■ **MATERIAL PROVIDED**:
• • • • • • •
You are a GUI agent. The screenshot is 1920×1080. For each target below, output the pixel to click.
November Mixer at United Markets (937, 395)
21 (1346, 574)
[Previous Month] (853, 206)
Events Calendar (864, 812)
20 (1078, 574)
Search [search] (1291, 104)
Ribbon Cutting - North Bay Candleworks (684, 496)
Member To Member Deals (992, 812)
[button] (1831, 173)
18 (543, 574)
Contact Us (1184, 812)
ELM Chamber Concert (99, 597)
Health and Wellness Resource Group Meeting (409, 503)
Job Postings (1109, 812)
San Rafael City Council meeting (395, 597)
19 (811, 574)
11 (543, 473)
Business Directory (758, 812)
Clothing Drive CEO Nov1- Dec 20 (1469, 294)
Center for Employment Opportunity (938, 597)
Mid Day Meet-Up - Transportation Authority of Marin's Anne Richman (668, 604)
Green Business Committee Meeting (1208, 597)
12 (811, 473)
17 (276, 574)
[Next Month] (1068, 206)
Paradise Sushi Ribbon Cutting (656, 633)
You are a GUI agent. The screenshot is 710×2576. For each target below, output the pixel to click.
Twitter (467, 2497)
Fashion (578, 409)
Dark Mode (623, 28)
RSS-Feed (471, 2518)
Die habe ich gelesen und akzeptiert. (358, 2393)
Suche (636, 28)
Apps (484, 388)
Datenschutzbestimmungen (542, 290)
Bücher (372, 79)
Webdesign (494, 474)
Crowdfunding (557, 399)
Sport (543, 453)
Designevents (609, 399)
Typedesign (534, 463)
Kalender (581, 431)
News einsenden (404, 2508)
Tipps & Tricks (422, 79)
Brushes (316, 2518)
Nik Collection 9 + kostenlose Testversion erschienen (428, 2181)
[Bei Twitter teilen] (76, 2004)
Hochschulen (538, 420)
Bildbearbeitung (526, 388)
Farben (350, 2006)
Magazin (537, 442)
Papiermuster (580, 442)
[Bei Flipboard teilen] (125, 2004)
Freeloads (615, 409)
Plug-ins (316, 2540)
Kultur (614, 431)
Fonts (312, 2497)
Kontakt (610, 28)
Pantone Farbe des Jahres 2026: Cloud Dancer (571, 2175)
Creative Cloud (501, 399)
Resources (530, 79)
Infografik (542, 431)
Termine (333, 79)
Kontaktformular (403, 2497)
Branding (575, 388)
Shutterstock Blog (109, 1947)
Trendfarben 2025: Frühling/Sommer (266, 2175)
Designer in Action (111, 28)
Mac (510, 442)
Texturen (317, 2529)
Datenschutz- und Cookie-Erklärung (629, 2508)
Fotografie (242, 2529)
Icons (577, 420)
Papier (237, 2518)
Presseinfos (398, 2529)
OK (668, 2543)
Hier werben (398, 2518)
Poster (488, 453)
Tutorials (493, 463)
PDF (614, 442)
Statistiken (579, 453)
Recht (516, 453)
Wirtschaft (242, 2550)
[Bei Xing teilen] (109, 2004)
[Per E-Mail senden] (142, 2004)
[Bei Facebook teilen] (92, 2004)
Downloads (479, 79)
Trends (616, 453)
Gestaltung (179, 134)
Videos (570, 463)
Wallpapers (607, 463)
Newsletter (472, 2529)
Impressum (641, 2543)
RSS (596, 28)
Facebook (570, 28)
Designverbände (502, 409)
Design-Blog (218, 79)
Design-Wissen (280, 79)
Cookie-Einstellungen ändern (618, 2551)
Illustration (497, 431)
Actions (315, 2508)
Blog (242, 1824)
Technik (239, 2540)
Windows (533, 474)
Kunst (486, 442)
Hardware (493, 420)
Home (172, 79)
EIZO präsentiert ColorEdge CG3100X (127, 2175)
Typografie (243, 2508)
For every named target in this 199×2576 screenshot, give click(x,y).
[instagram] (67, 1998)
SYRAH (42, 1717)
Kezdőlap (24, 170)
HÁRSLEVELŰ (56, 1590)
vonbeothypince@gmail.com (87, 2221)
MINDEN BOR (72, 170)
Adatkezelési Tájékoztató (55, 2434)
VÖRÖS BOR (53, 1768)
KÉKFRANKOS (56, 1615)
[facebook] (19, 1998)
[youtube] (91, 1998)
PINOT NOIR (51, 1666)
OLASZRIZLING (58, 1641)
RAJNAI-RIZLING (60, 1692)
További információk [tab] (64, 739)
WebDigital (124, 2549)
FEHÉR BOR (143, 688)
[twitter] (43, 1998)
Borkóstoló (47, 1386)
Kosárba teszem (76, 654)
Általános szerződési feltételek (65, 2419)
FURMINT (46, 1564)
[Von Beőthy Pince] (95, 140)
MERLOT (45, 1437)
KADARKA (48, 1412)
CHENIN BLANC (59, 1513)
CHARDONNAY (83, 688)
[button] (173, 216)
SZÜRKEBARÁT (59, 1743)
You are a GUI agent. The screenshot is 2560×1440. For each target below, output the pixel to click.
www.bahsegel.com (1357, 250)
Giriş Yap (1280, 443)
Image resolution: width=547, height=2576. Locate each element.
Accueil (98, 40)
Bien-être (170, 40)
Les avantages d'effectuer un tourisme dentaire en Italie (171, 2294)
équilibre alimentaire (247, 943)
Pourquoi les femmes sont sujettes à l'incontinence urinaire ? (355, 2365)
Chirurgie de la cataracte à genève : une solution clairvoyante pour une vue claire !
• • • • • • •
Lines from the entries that contain the word "click" are what the answer must hold.

You are a GUI agent. The screenshot is 1920×1080. For each target below, output the pixel to click.
You are a GUI agent. The screenshot is 710×2576. For each target below, output the pixel to click.
For every named target in this 199×2576 screenshot, give click(x,y).
You are a GUI agent. The screenshot is 2560×1440. For each target below, output the pixel to click.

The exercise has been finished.